Berge Bulk staff with the students of CamKids School in Kampong Speu, Cambodia

During an exciting volunteering trip in October 2015, a group of Berge Bulk employees visited three different organisations in Cambodia who partner with Berge Bulk’s Marshall Foundation – each of which tackles one of the country’s most pressing societal problems.

Read about the meaningful work our Executive Assistant, Audrey Leong experienced:

 

After an early arrival at Phnom Penh International Airport, we set off for a long drive to the province Kampong Chhnang, where we spent the day with Social Capital Venture Development (SCVD) Foundation. The foundation aims to provide Cambodian children with safe and clean drinking water. The journey was a bumpy ride on streets full of pot holes and dirt roads. We used the time to ask SCVD’s knowledgeable Country Director hundreds of questions about the foundation’s work and about Cambodia and its people.

My heart melted upon our arrival at a local elementary school, where we were welcomed by a group of smiling and curious children. We had come to help build one of SCVD’s “bicycle-run water pump systems”. SCVD uses a bicycle mechanism to generate the energy for pumping water from a well into containers and through high-tech filters so it becomes safe to drink.
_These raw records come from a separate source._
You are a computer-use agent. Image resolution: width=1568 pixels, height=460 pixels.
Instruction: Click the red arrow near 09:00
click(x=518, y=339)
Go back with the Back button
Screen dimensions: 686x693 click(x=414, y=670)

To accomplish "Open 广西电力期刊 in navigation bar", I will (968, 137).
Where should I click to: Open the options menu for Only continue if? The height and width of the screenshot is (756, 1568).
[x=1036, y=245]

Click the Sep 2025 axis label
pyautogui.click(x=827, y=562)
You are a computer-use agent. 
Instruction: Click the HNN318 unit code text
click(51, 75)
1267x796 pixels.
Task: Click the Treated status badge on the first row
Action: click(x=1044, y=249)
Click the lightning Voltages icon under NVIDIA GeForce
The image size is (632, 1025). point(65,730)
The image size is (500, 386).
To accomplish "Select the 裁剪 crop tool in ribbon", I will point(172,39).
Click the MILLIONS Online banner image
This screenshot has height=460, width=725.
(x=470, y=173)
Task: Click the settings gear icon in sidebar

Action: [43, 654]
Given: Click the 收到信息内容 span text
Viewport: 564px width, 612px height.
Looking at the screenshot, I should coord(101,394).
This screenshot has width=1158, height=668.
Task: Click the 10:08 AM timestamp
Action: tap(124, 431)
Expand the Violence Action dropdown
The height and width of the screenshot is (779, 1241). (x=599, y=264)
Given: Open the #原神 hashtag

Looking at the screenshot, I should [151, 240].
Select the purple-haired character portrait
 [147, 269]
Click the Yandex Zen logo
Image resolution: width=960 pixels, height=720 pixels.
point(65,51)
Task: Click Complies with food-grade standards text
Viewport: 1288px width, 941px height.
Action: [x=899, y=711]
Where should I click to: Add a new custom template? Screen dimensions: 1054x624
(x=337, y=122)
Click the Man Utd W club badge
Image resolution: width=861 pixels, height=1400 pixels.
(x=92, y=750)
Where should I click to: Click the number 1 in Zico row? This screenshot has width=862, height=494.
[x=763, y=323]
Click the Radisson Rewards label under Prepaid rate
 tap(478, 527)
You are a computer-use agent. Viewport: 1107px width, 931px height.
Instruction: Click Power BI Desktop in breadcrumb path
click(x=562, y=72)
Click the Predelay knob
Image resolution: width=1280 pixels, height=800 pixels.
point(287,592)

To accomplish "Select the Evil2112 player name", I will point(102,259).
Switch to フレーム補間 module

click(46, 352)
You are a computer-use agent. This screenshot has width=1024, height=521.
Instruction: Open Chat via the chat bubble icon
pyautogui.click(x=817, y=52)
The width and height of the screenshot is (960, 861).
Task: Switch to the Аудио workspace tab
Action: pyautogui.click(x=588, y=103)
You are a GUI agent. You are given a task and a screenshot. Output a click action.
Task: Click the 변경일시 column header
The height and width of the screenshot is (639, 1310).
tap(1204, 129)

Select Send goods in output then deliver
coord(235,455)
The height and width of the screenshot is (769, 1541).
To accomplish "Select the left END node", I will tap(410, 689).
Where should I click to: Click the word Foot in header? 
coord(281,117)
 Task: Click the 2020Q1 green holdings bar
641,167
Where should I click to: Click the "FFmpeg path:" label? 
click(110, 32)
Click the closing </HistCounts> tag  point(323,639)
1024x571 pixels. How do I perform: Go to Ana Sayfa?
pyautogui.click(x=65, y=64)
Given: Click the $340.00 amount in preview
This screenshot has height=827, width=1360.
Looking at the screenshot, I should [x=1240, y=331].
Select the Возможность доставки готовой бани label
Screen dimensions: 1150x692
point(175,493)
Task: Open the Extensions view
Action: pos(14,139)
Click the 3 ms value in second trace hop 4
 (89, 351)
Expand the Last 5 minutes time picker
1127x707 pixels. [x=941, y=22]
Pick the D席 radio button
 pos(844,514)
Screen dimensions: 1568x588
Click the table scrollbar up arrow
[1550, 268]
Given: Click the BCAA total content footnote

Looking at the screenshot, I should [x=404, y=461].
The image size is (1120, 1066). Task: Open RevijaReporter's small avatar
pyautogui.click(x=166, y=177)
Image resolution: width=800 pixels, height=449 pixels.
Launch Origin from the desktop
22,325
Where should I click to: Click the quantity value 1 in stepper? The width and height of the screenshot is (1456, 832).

I was amazed by how simple and environmentally friendly the bicycle pumps were. It allowed a ten-year-old girl to generate more than ten litres of safe drinking water per hour, without needing any electricity.

With the support of the Marshall Foundation, SCVD has already installed the bicycle water pump systems in 25 schools of the province with great success. Access to safe drinking water has reduced the often lethal water and stomach related illnesses amongst the students by 90 percent.

With the Marshall Foundation partner CamKids (Cambodian Children’s Charity), we visited a clinic and school in Kampong Speu, Cambodia’s second poorest province. Again we were greeted with loads of smiling and curious students. After a tour of the school’s adjacent medical clinic and vegetable garden, we visited each class room and held a lesson to the children about how important it is to remain in school and acquire a good education. We also emphasised how we ourselves, coming originally from three different countries, could only communicate with each other because we knew English. It was amazing to see how eager these children were to learn! When we distributed candy and biscuits to them to congratulate them on their completed school year, their faces lit up. These children’s happiness is not bound to the latest smartphone, a new car, or buying new clothes. Their priorities are different – focused around family and simply having enough to get by.

Our final volunteer work brought us back into the capital Phnom Penh, where we spent a day with the field workers of Operation ASHA (OpASHA). The organisation fights tuberculosis (TB) by bringing treatment to the door-steps of the patients. Behind the field workers, we climbed on their motorcycles and spent the day in the slums and poor community clinics.

It was great to see how Operation ASHA uses modern technology to detect new patients and to track their treatment, ensuring they take the right medication at the right time, and no doses is missed. It was emotionally life-changing to see how people live in the poorest conditions, with entire families suffering from TB, and no proper healthcare system.

I truly thank the Marshall Foundation for sponsoring these important projects and I appreciate the opportunity and privilege to have been able to make these experiences.

You can’t help but be touched by the Cambodian people. They have so little but give so much. Their smiles and warmth, acceptance of their life, and appreciation of even the smallest things are very humbling and a big eye-opener to all of us. I recommend this to everyone.